:: DATA FOR PROCESSING ::
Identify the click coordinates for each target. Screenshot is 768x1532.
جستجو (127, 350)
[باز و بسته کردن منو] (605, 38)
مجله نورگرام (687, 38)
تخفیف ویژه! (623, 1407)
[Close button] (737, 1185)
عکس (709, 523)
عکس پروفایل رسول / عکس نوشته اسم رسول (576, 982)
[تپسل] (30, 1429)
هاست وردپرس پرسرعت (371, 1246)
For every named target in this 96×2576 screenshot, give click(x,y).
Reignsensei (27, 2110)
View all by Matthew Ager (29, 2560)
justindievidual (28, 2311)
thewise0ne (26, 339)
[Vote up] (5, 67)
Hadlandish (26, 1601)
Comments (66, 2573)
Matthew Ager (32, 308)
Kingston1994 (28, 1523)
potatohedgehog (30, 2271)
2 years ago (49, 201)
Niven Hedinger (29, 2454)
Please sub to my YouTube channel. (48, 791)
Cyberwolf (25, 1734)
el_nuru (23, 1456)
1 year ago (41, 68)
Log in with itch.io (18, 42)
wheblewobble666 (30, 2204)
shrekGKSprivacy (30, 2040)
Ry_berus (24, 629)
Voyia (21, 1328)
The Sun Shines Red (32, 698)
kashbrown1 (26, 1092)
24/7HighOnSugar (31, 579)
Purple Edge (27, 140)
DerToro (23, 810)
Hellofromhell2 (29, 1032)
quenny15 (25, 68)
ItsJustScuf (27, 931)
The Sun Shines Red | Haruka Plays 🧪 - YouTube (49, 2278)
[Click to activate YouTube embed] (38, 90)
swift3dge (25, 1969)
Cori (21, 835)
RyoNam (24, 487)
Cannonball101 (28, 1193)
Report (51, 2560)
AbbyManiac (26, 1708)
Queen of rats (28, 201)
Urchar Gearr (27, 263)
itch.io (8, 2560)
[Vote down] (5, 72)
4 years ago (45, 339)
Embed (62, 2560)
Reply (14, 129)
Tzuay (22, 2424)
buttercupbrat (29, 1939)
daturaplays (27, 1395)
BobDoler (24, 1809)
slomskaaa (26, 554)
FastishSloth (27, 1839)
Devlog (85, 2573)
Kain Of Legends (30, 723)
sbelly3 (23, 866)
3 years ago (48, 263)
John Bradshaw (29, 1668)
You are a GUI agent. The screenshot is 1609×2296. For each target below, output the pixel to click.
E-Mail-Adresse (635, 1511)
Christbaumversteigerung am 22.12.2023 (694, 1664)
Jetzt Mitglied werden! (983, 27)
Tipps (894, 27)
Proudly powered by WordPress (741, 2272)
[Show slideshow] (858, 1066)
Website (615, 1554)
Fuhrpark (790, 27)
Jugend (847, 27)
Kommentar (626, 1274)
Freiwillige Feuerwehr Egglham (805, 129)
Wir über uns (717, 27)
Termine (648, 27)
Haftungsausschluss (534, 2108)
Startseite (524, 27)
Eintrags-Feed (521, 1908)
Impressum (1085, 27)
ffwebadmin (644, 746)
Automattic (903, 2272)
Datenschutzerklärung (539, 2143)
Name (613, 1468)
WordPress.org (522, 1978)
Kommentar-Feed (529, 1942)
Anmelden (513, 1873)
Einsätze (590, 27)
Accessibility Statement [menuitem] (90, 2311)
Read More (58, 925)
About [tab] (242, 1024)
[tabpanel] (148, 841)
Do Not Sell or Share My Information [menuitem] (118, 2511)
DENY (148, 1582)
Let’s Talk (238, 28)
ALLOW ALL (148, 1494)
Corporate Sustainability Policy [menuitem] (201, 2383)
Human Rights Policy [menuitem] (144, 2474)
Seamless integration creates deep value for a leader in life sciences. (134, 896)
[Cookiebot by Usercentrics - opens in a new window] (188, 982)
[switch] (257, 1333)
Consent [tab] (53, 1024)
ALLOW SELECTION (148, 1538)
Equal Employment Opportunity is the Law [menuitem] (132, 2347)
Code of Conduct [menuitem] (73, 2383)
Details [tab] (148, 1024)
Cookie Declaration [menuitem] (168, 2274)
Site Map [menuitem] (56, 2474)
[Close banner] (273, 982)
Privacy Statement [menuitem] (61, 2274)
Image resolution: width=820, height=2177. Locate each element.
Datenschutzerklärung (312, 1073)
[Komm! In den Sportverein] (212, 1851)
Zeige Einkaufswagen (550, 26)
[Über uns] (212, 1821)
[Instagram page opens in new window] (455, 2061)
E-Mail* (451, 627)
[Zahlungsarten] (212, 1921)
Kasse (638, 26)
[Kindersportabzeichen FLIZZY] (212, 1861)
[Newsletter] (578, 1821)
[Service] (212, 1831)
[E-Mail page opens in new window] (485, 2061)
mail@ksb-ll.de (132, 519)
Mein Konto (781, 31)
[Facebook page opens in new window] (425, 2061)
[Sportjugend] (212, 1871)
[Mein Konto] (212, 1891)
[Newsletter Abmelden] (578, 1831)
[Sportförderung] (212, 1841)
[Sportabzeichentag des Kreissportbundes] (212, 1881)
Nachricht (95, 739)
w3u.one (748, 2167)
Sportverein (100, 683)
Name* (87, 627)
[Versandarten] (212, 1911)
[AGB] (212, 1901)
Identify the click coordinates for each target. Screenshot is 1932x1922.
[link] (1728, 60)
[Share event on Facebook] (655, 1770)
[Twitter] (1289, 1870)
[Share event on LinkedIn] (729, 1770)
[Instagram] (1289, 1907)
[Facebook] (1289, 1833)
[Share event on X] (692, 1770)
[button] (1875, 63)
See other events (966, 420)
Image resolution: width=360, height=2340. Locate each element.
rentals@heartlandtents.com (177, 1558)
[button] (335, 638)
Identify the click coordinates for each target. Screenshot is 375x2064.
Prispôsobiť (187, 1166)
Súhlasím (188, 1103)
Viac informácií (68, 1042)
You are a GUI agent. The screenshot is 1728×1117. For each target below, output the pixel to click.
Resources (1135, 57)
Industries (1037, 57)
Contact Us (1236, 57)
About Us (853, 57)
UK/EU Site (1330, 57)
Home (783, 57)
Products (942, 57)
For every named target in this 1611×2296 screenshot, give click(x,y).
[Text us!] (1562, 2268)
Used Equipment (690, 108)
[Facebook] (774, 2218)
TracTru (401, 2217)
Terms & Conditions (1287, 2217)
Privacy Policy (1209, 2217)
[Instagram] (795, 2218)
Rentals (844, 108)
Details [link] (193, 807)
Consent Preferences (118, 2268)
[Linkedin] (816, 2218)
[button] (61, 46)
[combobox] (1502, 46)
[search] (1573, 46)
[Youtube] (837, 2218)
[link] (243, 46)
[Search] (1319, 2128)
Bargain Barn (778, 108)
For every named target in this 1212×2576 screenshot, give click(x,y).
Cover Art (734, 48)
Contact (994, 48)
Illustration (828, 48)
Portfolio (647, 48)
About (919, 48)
:::
TASK DIRECTIONS:
Copy out all of the data. Keep every word unchanged.

PROBLEM SOLUTION:
Identify the click coordinates for each target. Screenshot is 768x1532.
جستجو (127, 350)
[باز و بسته کردن منو] (605, 38)
مجله نورگرام (687, 38)
تخفیف ویژه! (623, 1407)
[Close button] (737, 1185)
عکس (709, 523)
عکس پروفایل رسول / عکس نوشته اسم رسول (576, 982)
[تپسل] (30, 1429)
هاست وردپرس پرسرعت (371, 1246)
For every named target in this 96×2576 screenshot, give click(x,y).
Reignsensei (27, 2110)
View all by Matthew Ager (29, 2560)
justindievidual (28, 2311)
thewise0ne (26, 339)
[Vote up] (5, 67)
Hadlandish (26, 1601)
Comments (66, 2573)
Matthew Ager (32, 308)
Kingston1994 (28, 1523)
potatohedgehog (30, 2271)
2 years ago (49, 201)
Niven Hedinger (29, 2454)
Please sub to my YouTube channel. (48, 791)
Cyberwolf (25, 1734)
el_nuru (23, 1456)
1 year ago (41, 68)
Log in with itch.io (18, 42)
wheblewobble666 (30, 2204)
shrekGKSprivacy (30, 2040)
Ry_berus (24, 629)
Voyia (21, 1328)
The Sun Shines Red (32, 698)
kashbrown1 (26, 1092)
24/7HighOnSugar (31, 579)
Purple Edge (27, 140)
DerToro (23, 810)
Hellofromhell2 (29, 1032)
quenny15 (25, 68)
ItsJustScuf (27, 931)
The Sun Shines Red | Haruka Plays 🧪 - YouTube (49, 2278)
[Click to activate YouTube embed] (38, 90)
swift3dge (25, 1969)
Cori (21, 835)
RyoNam (24, 487)
Cannonball101 (28, 1193)
Report (51, 2560)
AbbyManiac (26, 1708)
Queen of rats (28, 201)
Urchar Gearr (27, 263)
itch.io (8, 2560)
[Vote down] (5, 72)
4 years ago (45, 339)
Embed (62, 2560)
Reply (14, 129)
Tzuay (22, 2424)
buttercupbrat (29, 1939)
daturaplays (27, 1395)
BobDoler (24, 1809)
slomskaaa (26, 554)
FastishSloth (27, 1839)
Devlog (85, 2573)
Kain Of Legends (30, 723)
sbelly3 (23, 866)
3 years ago (48, 263)
John Bradshaw (29, 1668)
You are a GUI agent. The screenshot is 1609×2296. For each target below, output the pixel to click.
E-Mail-Adresse (635, 1511)
Christbaumversteigerung am 22.12.2023 (694, 1664)
Jetzt Mitglied werden! (983, 27)
Tipps (894, 27)
Proudly powered by WordPress (741, 2272)
[Show slideshow] (858, 1066)
Website (615, 1554)
Fuhrpark (790, 27)
Jugend (847, 27)
Kommentar (626, 1274)
Freiwillige Feuerwehr Egglham (805, 129)
Wir über uns (717, 27)
Termine (648, 27)
Haftungsausschluss (534, 2108)
Startseite (524, 27)
Eintrags-Feed (521, 1908)
Impressum (1085, 27)
ffwebadmin (644, 746)
Automattic (903, 2272)
Datenschutzerklärung (539, 2143)
Name (613, 1468)
WordPress.org (522, 1978)
Kommentar-Feed (529, 1942)
Anmelden (513, 1873)
Einsätze (590, 27)
Accessibility Statement [menuitem] (90, 2311)
Read More (58, 925)
About [tab] (242, 1024)
[tabpanel] (148, 841)
Do Not Sell or Share My Information [menuitem] (118, 2511)
DENY (148, 1582)
Let’s Talk (238, 28)
ALLOW ALL (148, 1494)
Corporate Sustainability Policy [menuitem] (201, 2383)
Human Rights Policy [menuitem] (144, 2474)
Seamless integration creates deep value for a leader in life sciences. (134, 896)
[Cookiebot by Usercentrics - opens in a new window] (188, 982)
[switch] (257, 1333)
Consent [tab] (53, 1024)
ALLOW SELECTION (148, 1538)
Equal Employment Opportunity is the Law [menuitem] (132, 2347)
Code of Conduct [menuitem] (73, 2383)
Details [tab] (148, 1024)
Cookie Declaration [menuitem] (168, 2274)
Site Map [menuitem] (56, 2474)
[Close banner] (273, 982)
Privacy Statement [menuitem] (61, 2274)
Image resolution: width=820, height=2177. Locate each element.
Datenschutzerklärung (312, 1073)
[Komm! In den Sportverein] (212, 1851)
Zeige Einkaufswagen (550, 26)
[Über uns] (212, 1821)
[Instagram page opens in new window] (455, 2061)
E-Mail* (451, 627)
[Zahlungsarten] (212, 1921)
Kasse (638, 26)
[Kindersportabzeichen FLIZZY] (212, 1861)
[Newsletter] (578, 1821)
[Service] (212, 1831)
[E-Mail page opens in new window] (485, 2061)
mail@ksb-ll.de (132, 519)
Mein Konto (781, 31)
[Facebook page opens in new window] (425, 2061)
[Sportjugend] (212, 1871)
[Mein Konto] (212, 1891)
[Newsletter Abmelden] (578, 1831)
[Sportförderung] (212, 1841)
[Sportabzeichentag des Kreissportbundes] (212, 1881)
Nachricht (95, 739)
w3u.one (748, 2167)
Sportverein (100, 683)
Name* (87, 627)
[Versandarten] (212, 1911)
[AGB] (212, 1901)
Identify the click coordinates for each target. Screenshot is 1932x1922.
[link] (1728, 60)
[Share event on Facebook] (655, 1770)
[Twitter] (1289, 1870)
[Share event on LinkedIn] (729, 1770)
[Instagram] (1289, 1907)
[Facebook] (1289, 1833)
[Share event on X] (692, 1770)
[button] (1875, 63)
See other events (966, 420)
Image resolution: width=360, height=2340. Locate each element.
rentals@heartlandtents.com (177, 1558)
[button] (335, 638)
Identify the click coordinates for each target. Screenshot is 375x2064.
Prispôsobiť (187, 1166)
Súhlasím (188, 1103)
Viac informácií (68, 1042)
You are a GUI agent. The screenshot is 1728×1117. For each target below, output the pixel to click.
Resources (1135, 57)
Industries (1037, 57)
Contact Us (1236, 57)
About Us (853, 57)
UK/EU Site (1330, 57)
Home (783, 57)
Products (942, 57)
For every named target in this 1611×2296 screenshot, give click(x,y).
[Text us!] (1562, 2268)
Used Equipment (690, 108)
[Facebook] (774, 2218)
TracTru (401, 2217)
Terms & Conditions (1287, 2217)
Privacy Policy (1209, 2217)
[Instagram] (795, 2218)
Rentals (844, 108)
Details [link] (193, 807)
Consent Preferences (118, 2268)
[Linkedin] (816, 2218)
[button] (61, 46)
[combobox] (1502, 46)
[search] (1573, 46)
[Youtube] (837, 2218)
[link] (243, 46)
[Search] (1319, 2128)
Bargain Barn (778, 108)
For every named target in this 1212×2576 screenshot, give click(x,y).
Cover Art (734, 48)
Contact (994, 48)
Illustration (828, 48)
Portfolio (647, 48)
About (919, 48)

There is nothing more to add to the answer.